In Chapter 1 [of Expert Oracle Database Architecture: 9i and 10g Programming Techniques and Solutions], I demonstrated Oracle Database's method of obtaining read consistency by way of a simple single table query, which retrieved rows that were deleted after the cursor was opened. I'm now going to explore a real-world example to see what happens in Oracle Database using multiversioning, as well as what happens in any number of other databases.

I'll start with that same basic table and query:

create table accounts
( account_number number primary key,
  account_balance number not null
);
select sum(account_balance)
from accounts;

Before the query begins, I have the data shown in Table 2.


Table 2: ACCOUNTS table before modifications
Row Account Number Account Balance
1 123 $500.00
2 456 $240.25
... ... ...
342,023 987 $100.00

Now, my SELECT statement starts executing and reads row 1, row 2, and so on. At some point while this query is in the middle of processing, a transaction moves $400 from account 123 to account 987. This transaction does the two updates but does not commit. The ACCOUNTS table now looks as shown in Table 3.


Table 3: ACCOUNTS table during modifications
Row Account Number Account Balance Locked?
1 123 ($500.00) changed to $100.00 X
2 456 $240.25 --
... ... ... --
342,023 987 ($100.00) changed to $500.00 X

As Table 3 shows, two of those rows are locked. If anyone tried to update them, they'd be blocked. So far, the behavior I'm seeing is more or less consistent across all databases. The difference will be in what happens when the query gets to the locked data.

# DATA EXTRACT:

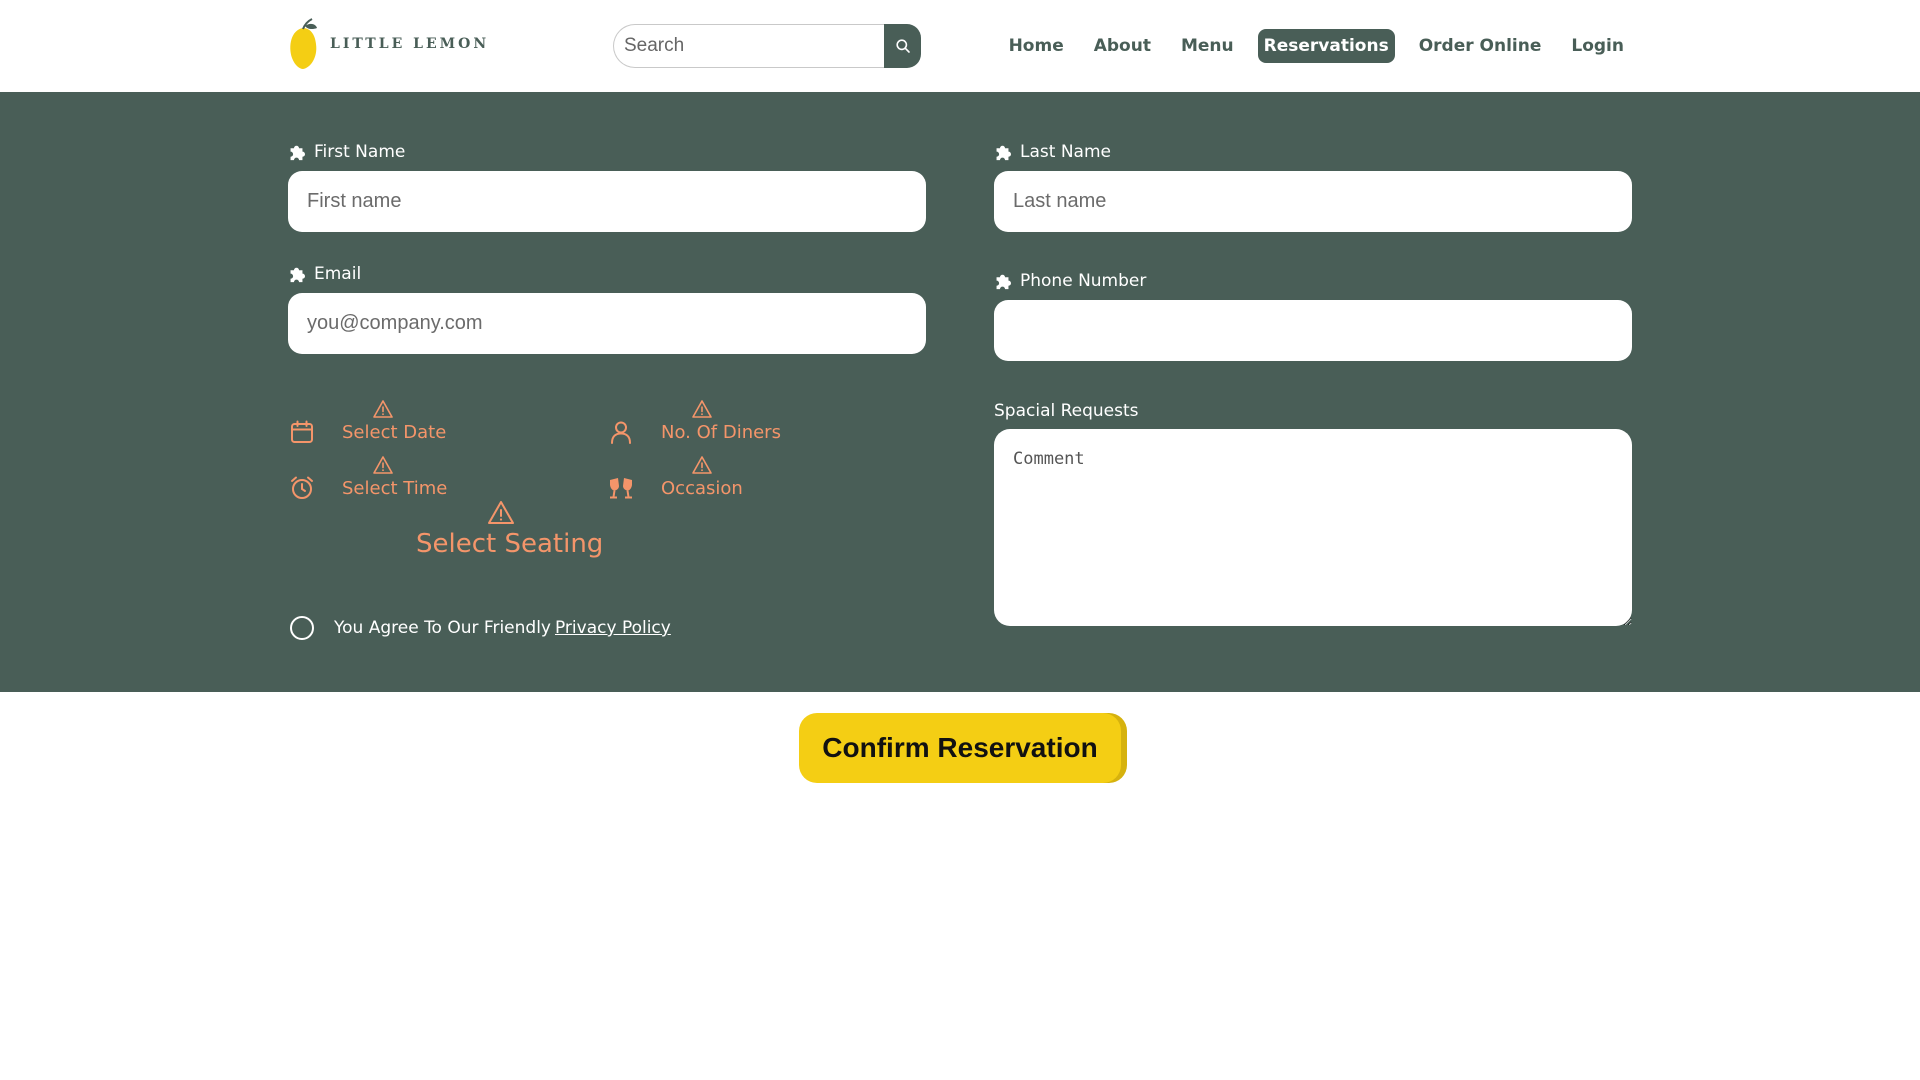 Image resolution: width=1920 pixels, height=1080 pixels. Describe the element at coordinates (960, 748) in the screenshot. I see `confirm-reservation-button: Confirm Reservation` at that location.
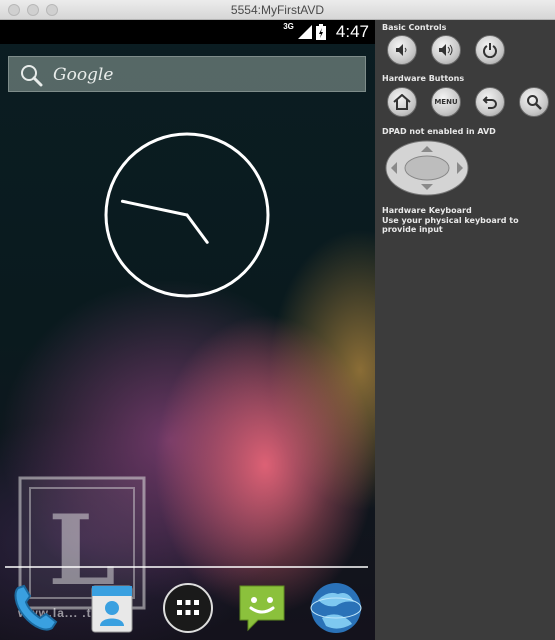 The width and height of the screenshot is (555, 640). I want to click on volume-down-icon, so click(402, 50).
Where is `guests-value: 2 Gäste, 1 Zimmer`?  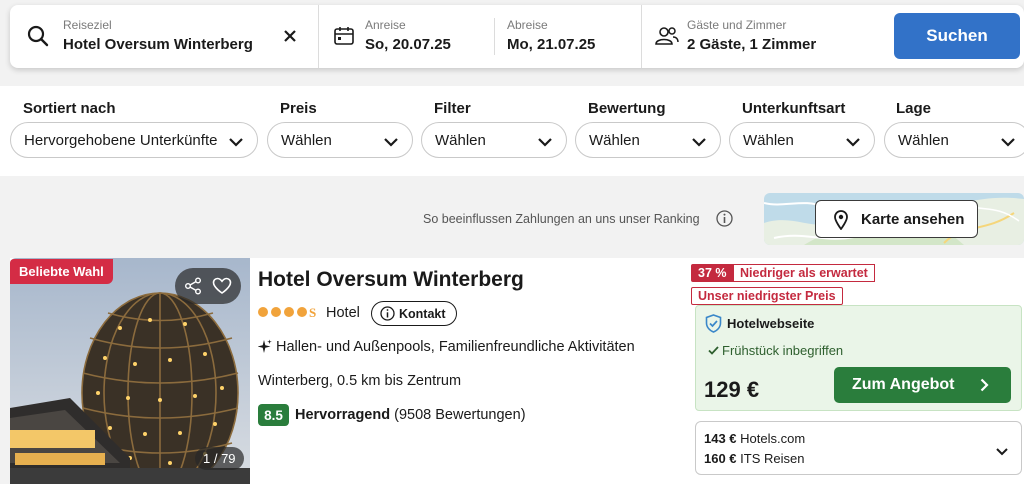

# DIRECTIONS FOR THIS TASK:
Continue the passage on Oracle read consistency and the ACCOUNTS table, starting after its last sentence.

# TASK RESPONSE:
When the query I'm executing gets to the block containing the locked row (row 342,023) at the bottom of the table, it will notice that the data in it has changed since execution began. To provide a consistent, or correct, answer, Oracle Database will create a copy of the block containing this row as it existed when the query began . That is, it will read a value of $100, which is the value that existed when the query began. Effectively, Oracle Database takes a detour around the modified data—it reads around it, reconstructing it from the undo (also known as a rollback ) segment. A consistent and correct answer comes back without waiting for the transaction to commit.

Now, a database that allowed a dirty read would simply return the value it saw in account 987 at the time it read it—in this case, $500. The query would count the transferred $400 twice. Therefore, not only does it return the wrong answer, but also it returns a total that never existed in the table. In a multiuser database, a dirty read can be a dangerous feature. Personally, I've never seen the usefulness of it. Say that, rather than transferring, the transaction was actually just depositing $400 in account 987. The dirty read would count the $400 and get the "right" answer, wouldn't it? Well, suppose the uncommitted transaction was rolled back. I've just counted $400 that was never actually in the database.

The point here is that dirty read is not a feature; rather, it's a liability. In Oracle Database, it's just not needed. You get all of the advantages of a dirty read—no blocking—without any of the incorrect results.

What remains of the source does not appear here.